====== DATA SHOWN ======
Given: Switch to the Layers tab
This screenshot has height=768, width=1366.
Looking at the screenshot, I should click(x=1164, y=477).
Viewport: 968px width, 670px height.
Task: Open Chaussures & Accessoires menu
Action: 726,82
======
## TASK OBJECTIVE:
Start at the first line and transcribe the data exactly through the last.

## RESPONSE FOR THIS EXERCISE:
Given: Switch to the Layers tab
This screenshot has height=768, width=1366.
Looking at the screenshot, I should click(x=1164, y=477).
Viewport: 968px width, 670px height.
Task: Open Chaussures & Accessoires menu
Action: 726,82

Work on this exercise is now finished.